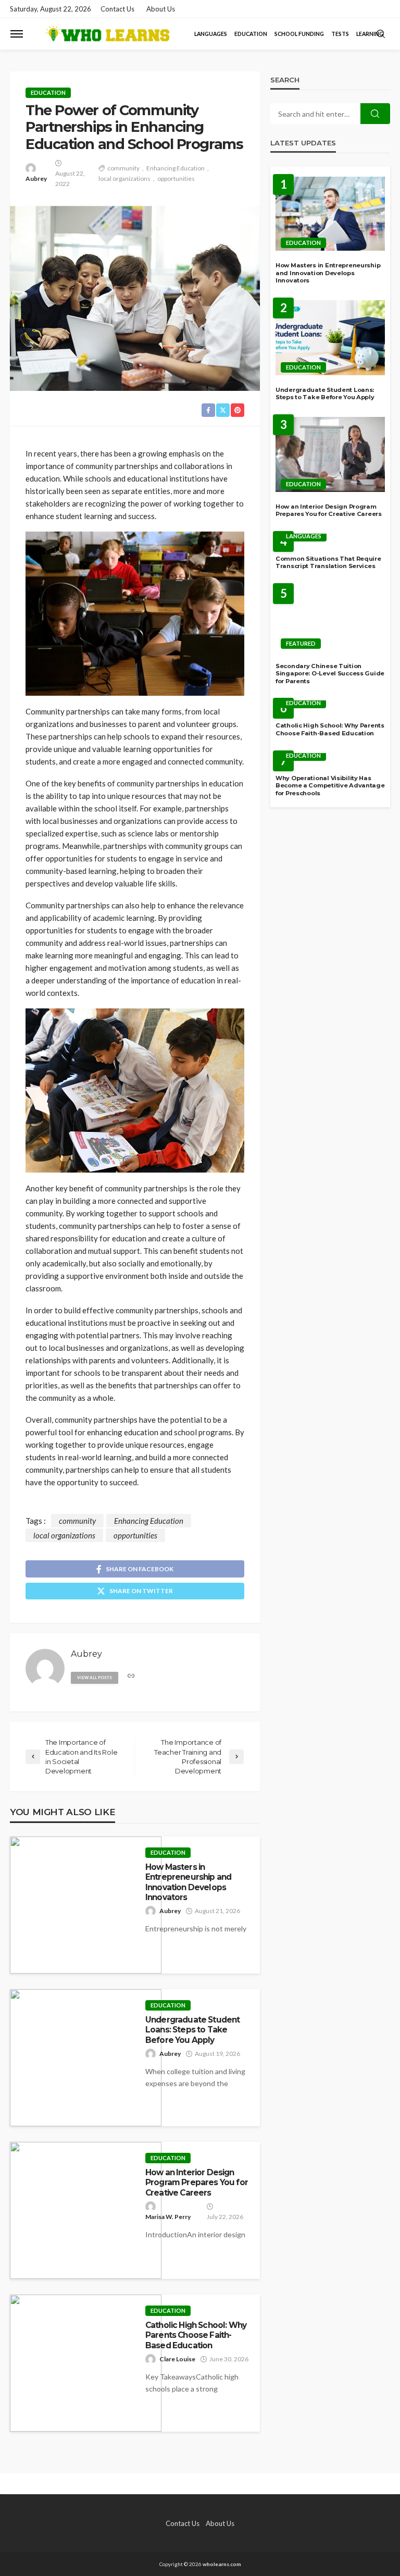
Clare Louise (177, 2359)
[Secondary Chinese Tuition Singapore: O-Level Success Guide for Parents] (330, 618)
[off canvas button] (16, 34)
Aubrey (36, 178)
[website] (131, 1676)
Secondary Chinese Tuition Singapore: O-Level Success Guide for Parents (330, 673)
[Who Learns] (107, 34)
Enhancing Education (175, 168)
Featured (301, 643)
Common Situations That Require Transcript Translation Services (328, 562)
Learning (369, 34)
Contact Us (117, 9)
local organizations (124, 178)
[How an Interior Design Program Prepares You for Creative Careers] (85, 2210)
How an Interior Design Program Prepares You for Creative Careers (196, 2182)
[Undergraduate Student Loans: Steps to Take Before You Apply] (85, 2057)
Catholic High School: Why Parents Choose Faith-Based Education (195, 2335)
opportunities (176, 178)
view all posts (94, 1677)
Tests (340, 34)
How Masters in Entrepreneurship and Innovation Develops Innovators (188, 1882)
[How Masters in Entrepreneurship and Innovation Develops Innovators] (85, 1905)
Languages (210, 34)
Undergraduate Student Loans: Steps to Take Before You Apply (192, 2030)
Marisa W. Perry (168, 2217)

* * *

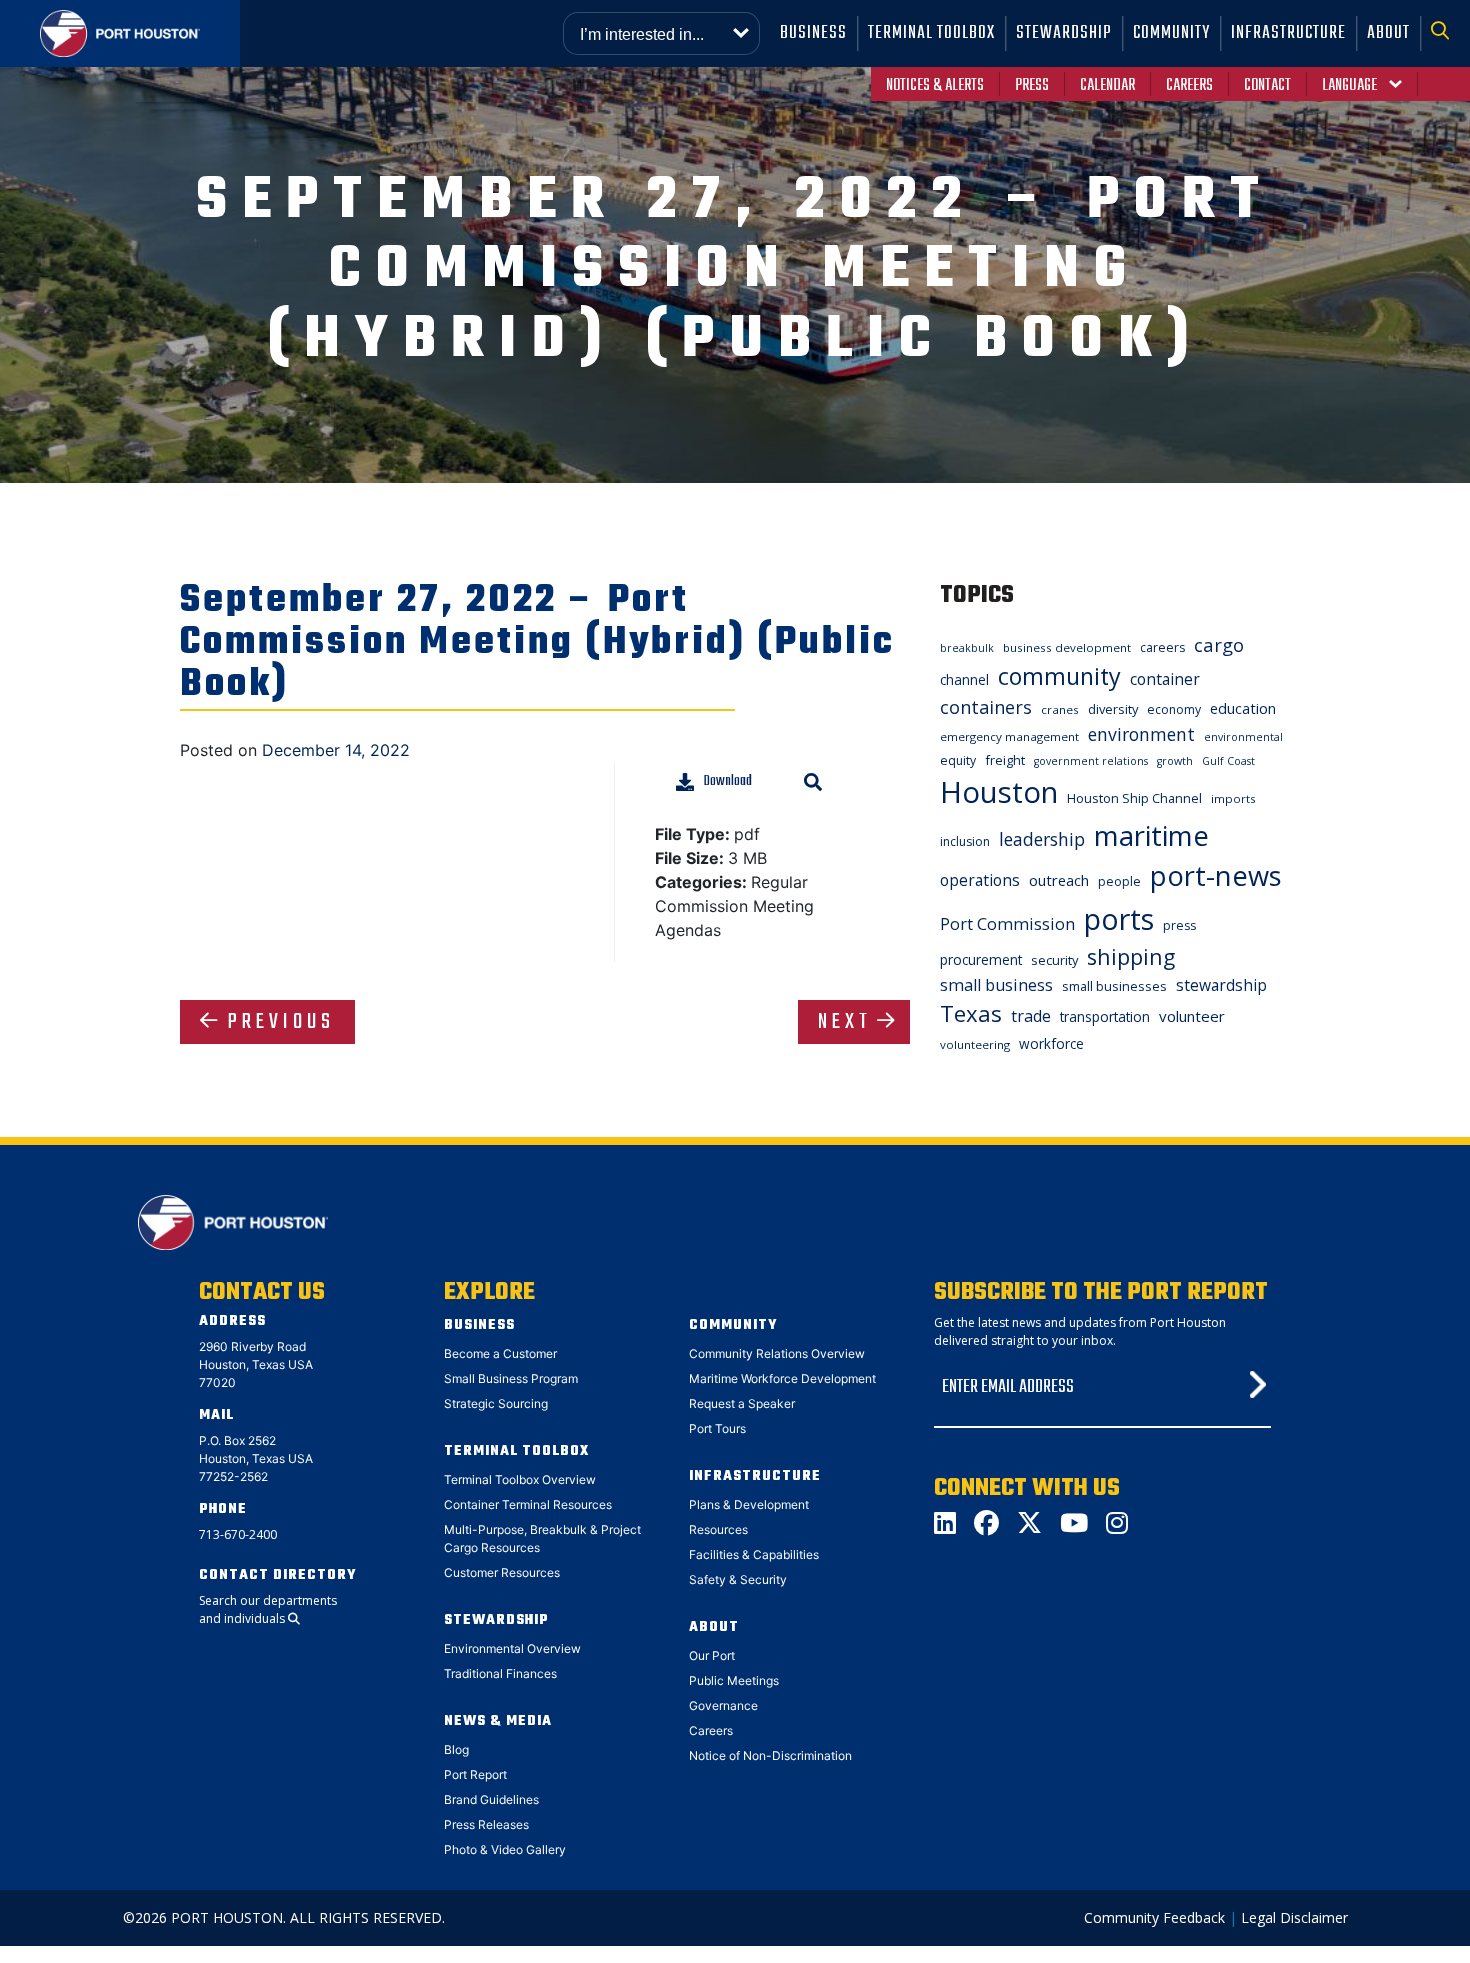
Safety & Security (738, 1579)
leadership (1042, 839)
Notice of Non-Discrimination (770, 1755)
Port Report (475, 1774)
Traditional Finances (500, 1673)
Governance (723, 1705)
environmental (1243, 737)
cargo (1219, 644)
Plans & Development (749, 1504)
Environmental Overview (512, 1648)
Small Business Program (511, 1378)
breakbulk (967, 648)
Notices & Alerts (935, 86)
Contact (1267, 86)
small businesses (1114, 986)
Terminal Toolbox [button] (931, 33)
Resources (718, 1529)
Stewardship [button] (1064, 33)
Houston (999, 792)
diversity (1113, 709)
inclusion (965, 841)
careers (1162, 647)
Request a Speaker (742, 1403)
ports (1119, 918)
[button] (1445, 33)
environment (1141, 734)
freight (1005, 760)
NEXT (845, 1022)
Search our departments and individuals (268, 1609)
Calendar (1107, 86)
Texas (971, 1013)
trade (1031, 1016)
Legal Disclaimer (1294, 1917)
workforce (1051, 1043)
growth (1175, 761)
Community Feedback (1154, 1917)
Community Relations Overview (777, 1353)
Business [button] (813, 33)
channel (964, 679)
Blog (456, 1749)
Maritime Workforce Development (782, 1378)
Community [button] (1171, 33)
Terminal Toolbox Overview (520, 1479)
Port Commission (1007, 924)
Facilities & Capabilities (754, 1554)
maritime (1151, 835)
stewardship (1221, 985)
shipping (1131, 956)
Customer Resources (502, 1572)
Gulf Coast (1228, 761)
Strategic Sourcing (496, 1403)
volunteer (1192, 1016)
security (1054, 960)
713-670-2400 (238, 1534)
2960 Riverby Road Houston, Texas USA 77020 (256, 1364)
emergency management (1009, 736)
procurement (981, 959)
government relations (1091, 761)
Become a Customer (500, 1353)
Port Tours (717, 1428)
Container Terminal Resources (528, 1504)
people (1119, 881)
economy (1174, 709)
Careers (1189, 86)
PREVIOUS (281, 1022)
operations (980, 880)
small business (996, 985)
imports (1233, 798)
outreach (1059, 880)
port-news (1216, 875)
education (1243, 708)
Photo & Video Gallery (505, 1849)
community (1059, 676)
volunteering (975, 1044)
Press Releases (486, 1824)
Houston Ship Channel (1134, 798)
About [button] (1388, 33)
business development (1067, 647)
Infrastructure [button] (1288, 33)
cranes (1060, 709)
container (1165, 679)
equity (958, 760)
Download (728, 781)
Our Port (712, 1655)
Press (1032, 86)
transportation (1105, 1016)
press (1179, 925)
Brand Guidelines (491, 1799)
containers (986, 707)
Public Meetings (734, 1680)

---

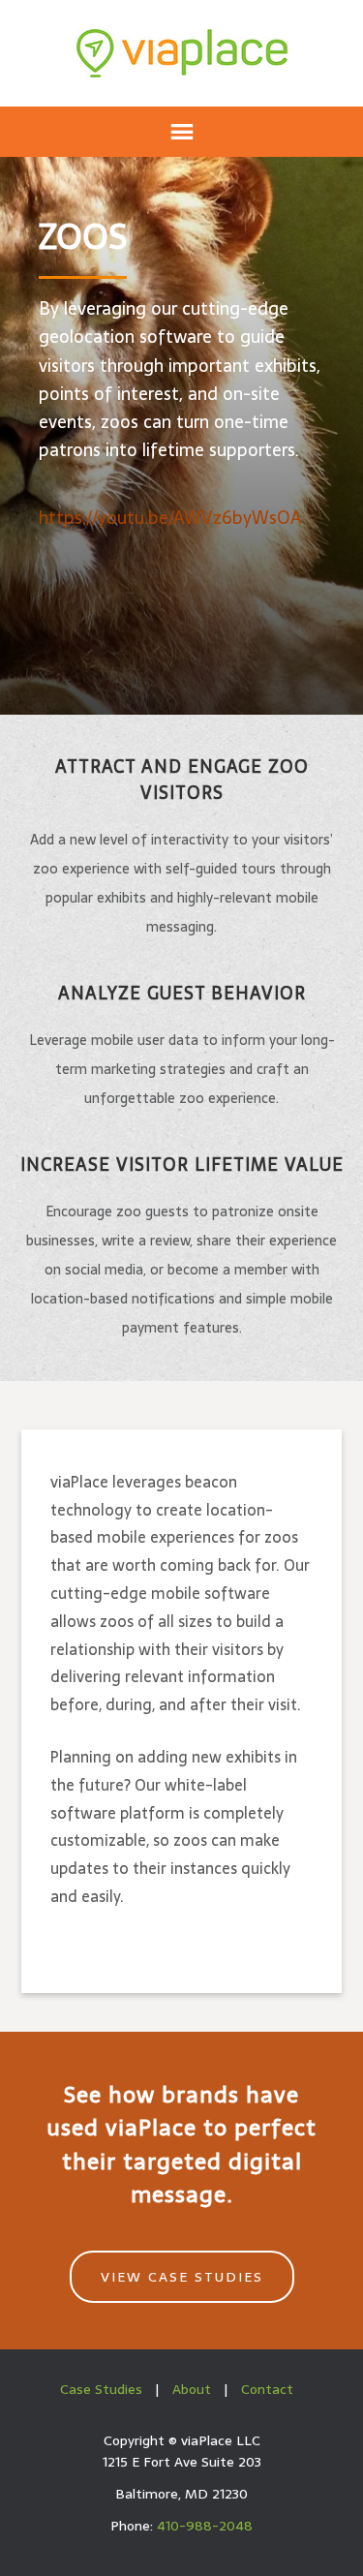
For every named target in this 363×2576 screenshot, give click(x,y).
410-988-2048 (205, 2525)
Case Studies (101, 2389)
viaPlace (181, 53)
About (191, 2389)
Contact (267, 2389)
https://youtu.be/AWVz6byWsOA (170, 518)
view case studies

**PROBLEM STATEMENT:** Out of the entries above, write out only the lines between the line holding "Legal Disclaimer (1294, 1917)" and the line holding "Public Meetings (734, 1680)", inclusive, each exactly as given.

**FINISHED EXERCISE:**
Legal Disclaimer (1294, 1917)
workforce (1051, 1043)
growth (1175, 761)
Community Feedback (1154, 1917)
Community Relations Overview (777, 1353)
Business [button] (813, 33)
channel (964, 679)
Blog (456, 1749)
Maritime Workforce Development (782, 1378)
Community [button] (1171, 33)
Terminal Toolbox Overview (520, 1479)
Port Commission (1007, 924)
Facilities & Capabilities (754, 1554)
maritime (1151, 835)
stewardship (1221, 985)
shipping (1131, 956)
Customer Resources (502, 1572)
Gulf Coast (1228, 761)
Strategic Sourcing (496, 1403)
volunteer (1192, 1016)
security (1054, 960)
713-670-2400 (238, 1534)
2960 Riverby Road Houston, Texas USA 77020 (256, 1364)
emergency management (1009, 736)
procurement (981, 959)
government relations (1091, 761)
Become a Customer (500, 1353)
Port Tours (717, 1428)
Container Terminal Resources (528, 1504)
people (1119, 881)
economy (1174, 709)
Careers (1189, 86)
PREVIOUS (281, 1022)
operations (980, 880)
small business (996, 985)
imports (1233, 798)
outreach (1059, 880)
port-news (1216, 875)
education (1243, 708)
Photo & Video Gallery (505, 1849)
community (1059, 676)
volunteering (975, 1044)
Press Releases (486, 1824)
Houston Ship Channel (1134, 798)
About [button] (1388, 33)
business development (1067, 647)
Infrastructure [button] (1288, 33)
cranes (1060, 709)
container (1165, 679)
equity (958, 760)
Download (728, 781)
Our Port (712, 1655)
Press (1032, 86)
transportation (1105, 1016)
press (1179, 925)
Brand Guidelines (491, 1799)
containers (986, 707)
Public Meetings (734, 1680)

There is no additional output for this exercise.